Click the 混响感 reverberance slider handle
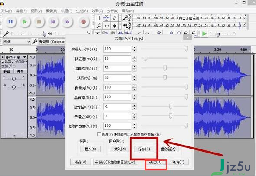Image resolution: width=256 pixels, height=176 pixels. pos(165,68)
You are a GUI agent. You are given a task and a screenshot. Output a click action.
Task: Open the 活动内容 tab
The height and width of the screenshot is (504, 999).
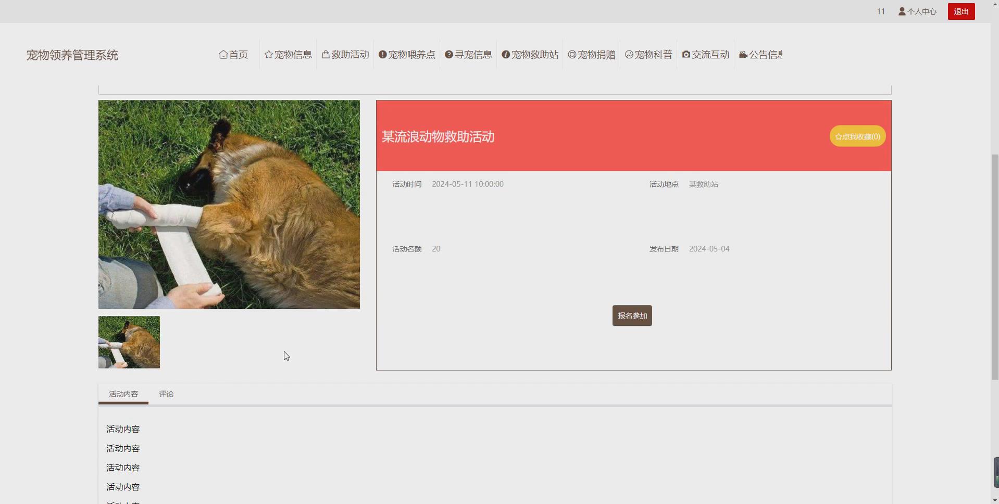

Direction:
Can you write out all of the data again, swapping "screenshot" for "screen capture" wherever it appears, changing nothing else, and leaving out the pictures?

Output of the task:
Click the 混响感 reverberance slider handle
Image resolution: width=256 pixels, height=176 pixels. pos(165,68)
You are a GUI agent. You are given a task and a screen capture. Output a click action.
Task: Open the 活动内容 tab
The height and width of the screen capture is (504, 999).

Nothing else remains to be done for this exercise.